Fim de jogo, Bahia 3 x 0 Vasco, ficou a dúvida. Qual é o Bahia que enfrenta o Flamengo na próxima quinta no Maracanã? O que praticou um futebol arrastado, no mesmo ritmo do adversário, até os 63 minutos, ou o que virou o jogo com a entrada do meia Régis?

Na realidade, o time dirigido por Guto Ferreira é o mesmo desde o começo do Brasileiro, irregular como a maioria dos outras 19 que disputam o campeonato, ora sofrendo derrotas normais, dentro das circunstâncias de uma competição equilibrada, e em algumas ocasiões surpreendendo dentro da própria partida, como ocorreu ontem na Fonte Nova. Assim, vale ressaltar que é uma equipe da Série A, com qualidades e defeitos comuns aos demais. E que oferecerá dificuldades com qualquer um deles.

Quanto ao Flamengo, é fato que não poderá jogar como pequeno diante de sua platéia, como o fez diante do Atlético, em Belo Horizonte. Não importa qual seja o Bahia quem vem ao Rio. Aliás, parece pouco provável que Guto lance seus comandados francamente ao ataque, como procedeu em Salvador, o que inverterá, é claro, a situação do fim de semana.

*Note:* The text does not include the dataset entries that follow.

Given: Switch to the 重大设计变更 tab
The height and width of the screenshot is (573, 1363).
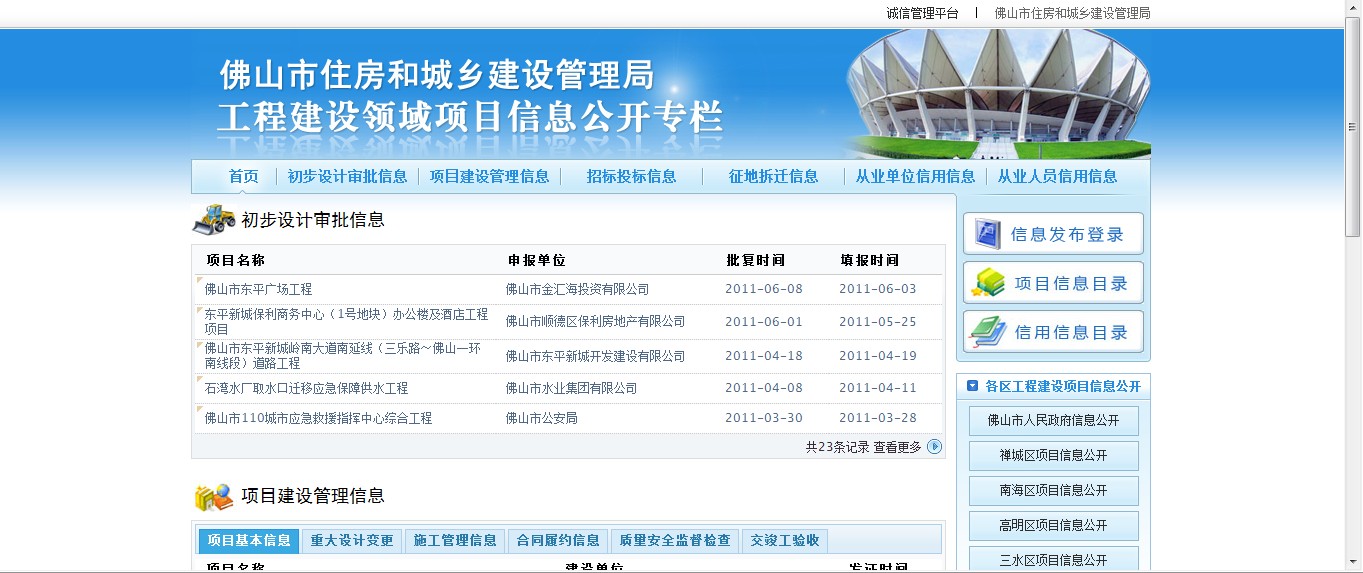Looking at the screenshot, I should point(352,540).
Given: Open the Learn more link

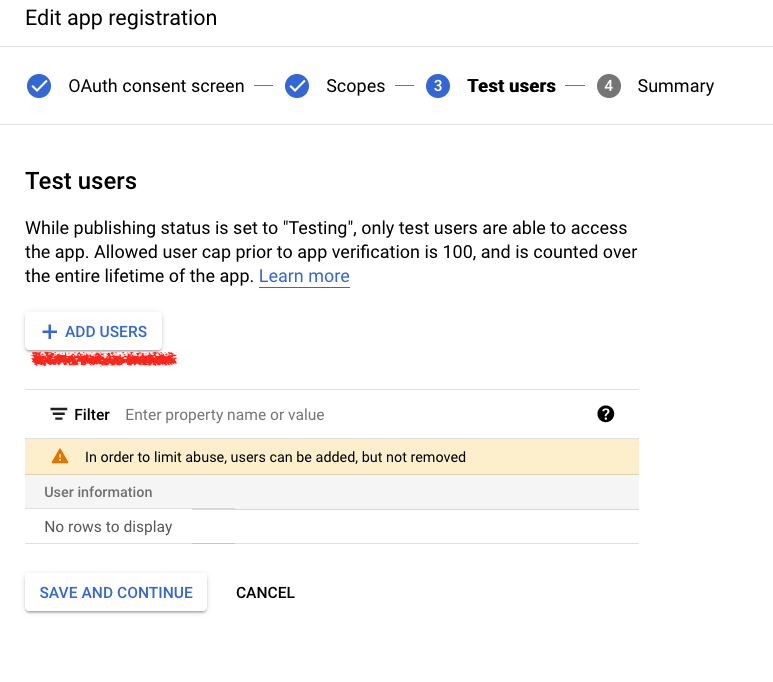Looking at the screenshot, I should pos(304,276).
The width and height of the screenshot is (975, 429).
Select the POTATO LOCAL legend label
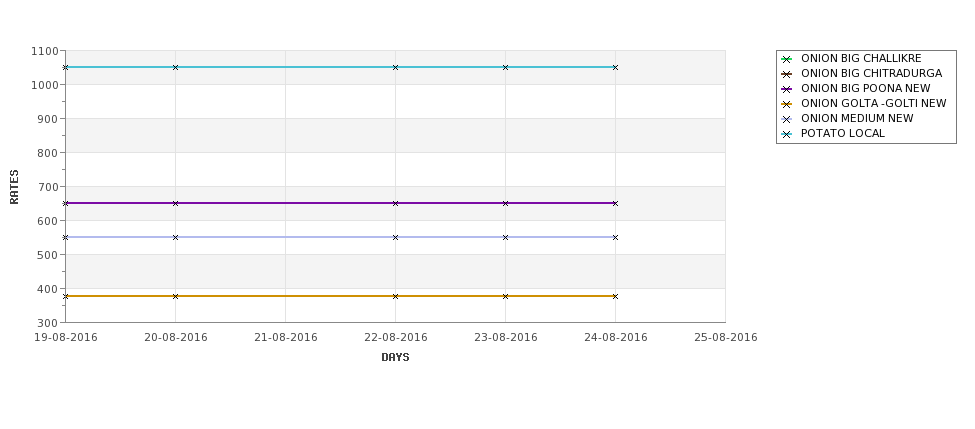843,134
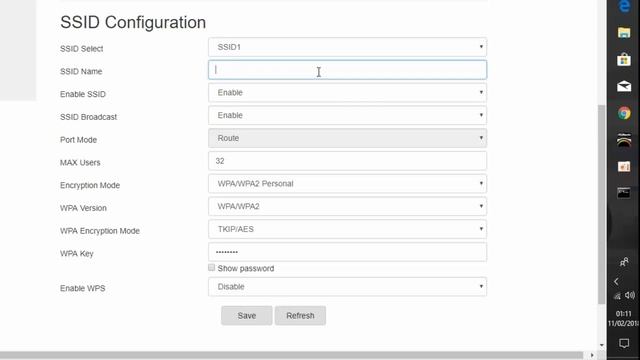This screenshot has height=360, width=640.
Task: Open the volume speaker icon
Action: pos(630,295)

Logo, surgem novas questões: saberá o Flamengo jogar um futebol prioritariamente ofensivo, e o Bahia, longe do seu povo, concentrar os 11 na defesa? Pois se não ocorrer uma rara exceção – o time da Boa Terra entra descuidado e toma dois gols em poucos minutos – o Rubro-Negro enfrentará um jogo amarrado, e sendo assim, uma vitória de 1 a 0 será ótima, com ou sem Régis no adversário. O próprio Régis, aliás, não sabe até agora se começa como titular ou reserva. E se o jogador surgirá como “arma secreta”, como se dizia antigamente.

De todo modo, que não se iluda o Flamengo, mas que saiba aproveitar o mando de campo e a força da sua torcida.